Load cells are essential in testing various products’ grip strength and durability, from hand tools to consumer goods. They provide quantifiable data on the force required to grip and the maximum force the grip can withstand before failure. Universal load cells measuring tension and compression are well-suited for these testing scenarios.

Agriculture Systems

In automated harvesting systems, load cells on robotic grippers can detect the ripeness and fragility of fruits and vegetables, applying the precise force needed for a secure yet gentle grip, minimizing damage during harvesting.

Six Gripping Benefits of Utilizing Interface Sensor Technologies

Integrating Interface products into gripping equipment, products, machines, tools, and robotics offers several key benefits:

#1 Precise Force Control—Real-time force feedback enables accurate control of gripping pressure, preventing damage to handled objects and ensuring secure handling.

#2 Enhanced Safety—Monitoring grip force can prevent slippage of heavy or awkward items, reducing the risk of accidents and injuries. In medical applications, it minimizes the risk of tissue damage during procedures. In drone applications, it ensures secure payload attachment during flight.

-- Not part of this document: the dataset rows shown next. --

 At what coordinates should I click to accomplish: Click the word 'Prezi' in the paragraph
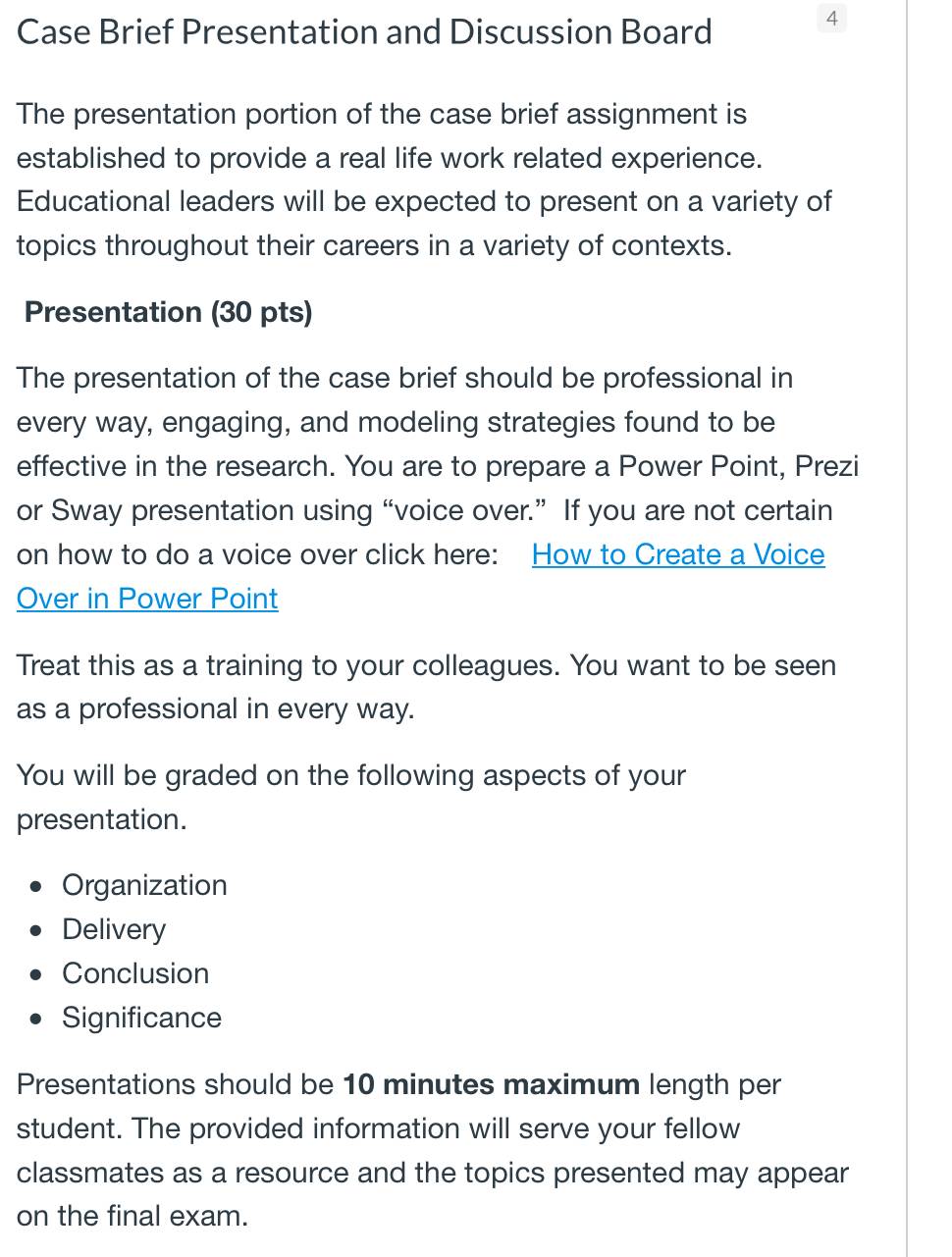826,466
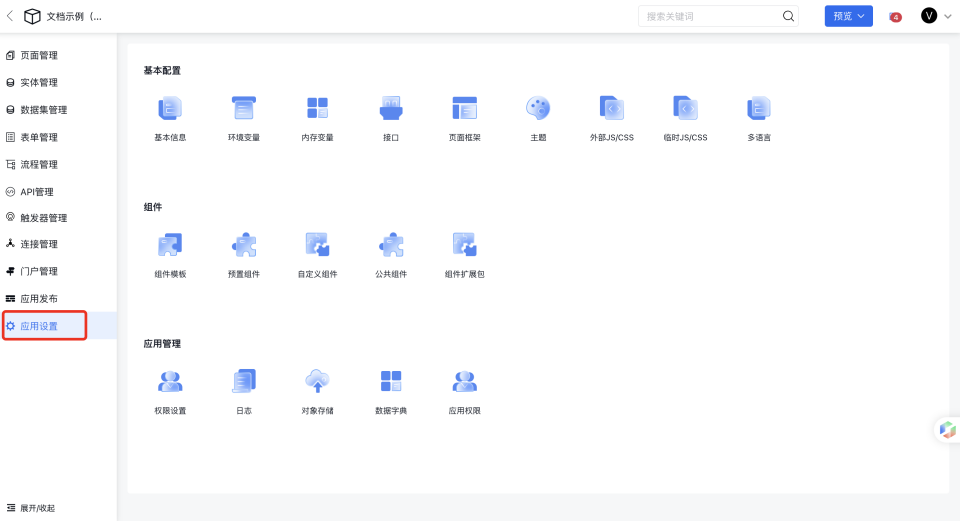The height and width of the screenshot is (521, 960).
Task: Open the 自定义组件 icon
Action: pyautogui.click(x=317, y=245)
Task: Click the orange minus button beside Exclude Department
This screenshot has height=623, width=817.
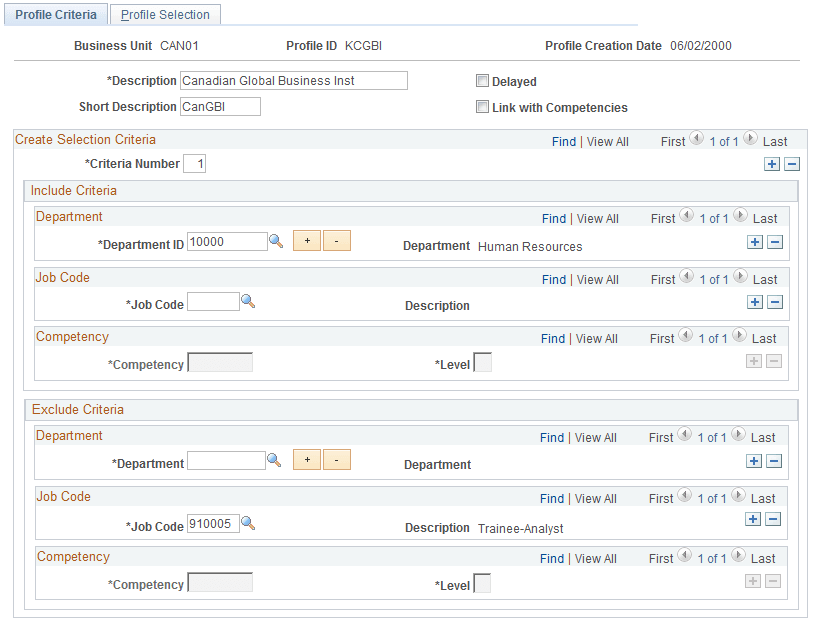Action: click(x=337, y=459)
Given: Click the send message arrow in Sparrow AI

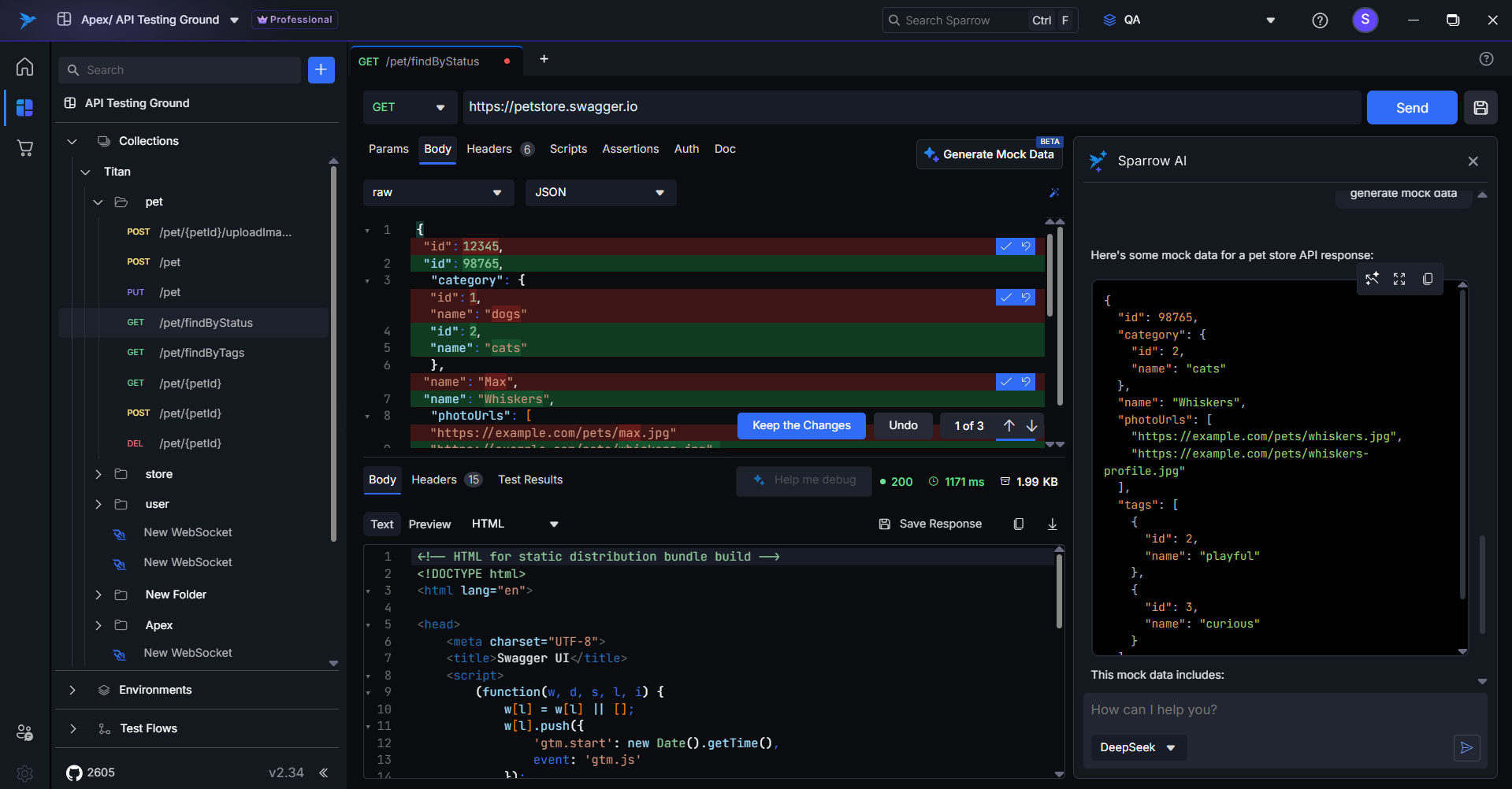Looking at the screenshot, I should (1466, 747).
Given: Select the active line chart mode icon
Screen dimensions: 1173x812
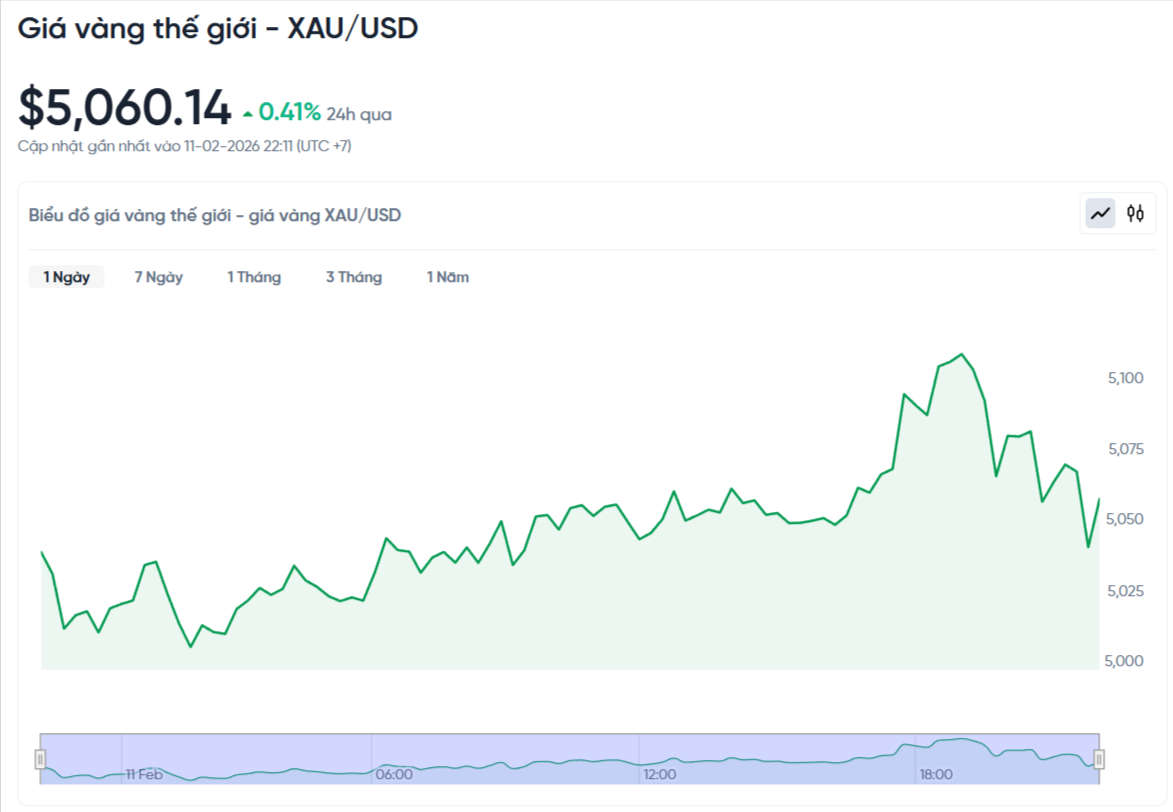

#3 Improved Efficiency—Optimized gripping force can lead to faster cycle times in automated processes and reduced material waste. In surgical robotics, it can contribute to more efficient and less invasive procedures.

#5 Quality Assurance—Consistent and controlled gripping forces in manufacturing and assembly contribute to higher product quality and fewer defects. In medical device testing, they also ensure the reliability and safety of surgical tools.

#6 Data and Traceability—Load cell data can be recorded and analyzed for process optimization, quality control, and predictive maintenance. It can provide valuable data for training and procedure analysis in surgical settings and contribute to better payload management strategies in drone operations.

Interface Products Used for Gripping Test and Measurement Use Cases

Interface offers a wide array of load cells suitable for various gripping applications, including:

• LowProfile Load Cells: These are compact and versatile, ideal for applications with limited space. They offer both tension and compression measurement capabilities. Examples include the 1200 and 1500 series, often used in drone payload systems.
• Miniature Load Cells and Load Button Load Cells: These small, high-sensitivity sensors are perfect for integrating compact grippers and precisely measuring force in tight spaces. They are commonly found in surgical instruments and more miniature robotic grippers. The ConvexBT™ Load Button Load Cell is designed to improve off-axis resistance.
• S-Type Load Cells: These cells are designed to be highly accurate for tension and compression measurements. They are often used in gripping mechanisms and testing applications, and can be adapted for larger robotic surgery arms. The SSMF Fatigue Rated S-Type Load Cell is suitable for durability testing.
• Beam Load Cells: These robust sensors are ideal for higher-capacity gripping applications and can be integrated into clamping fixtures. Examples include sealed S-Beam Load Cells for demanding environments.
• Multi-Axis Load Cells: These cells can simultaneously measure forces in multiple directions, providing comprehensive data for complex gripping tasks, such as advanced robotic surgery and sophisticated drone manipulation. The 6A series measures force and torque in all six axes.
• Load Washers: These are designed to measure bolt clamping force. They are helpful in applications where secure fastening is critical for the gripping mechanism, including ensuring the stability of drone components or surgical robot joints. The LW series is used to measure bolt tension.

Engineers can develop highly effective and reliable gripping solutions for various industrial, medical, aerospace, drone, and research applications by selecting the appropriate Interface load cell based on capacity, size constraints, environmental conditions, and measurement requirements.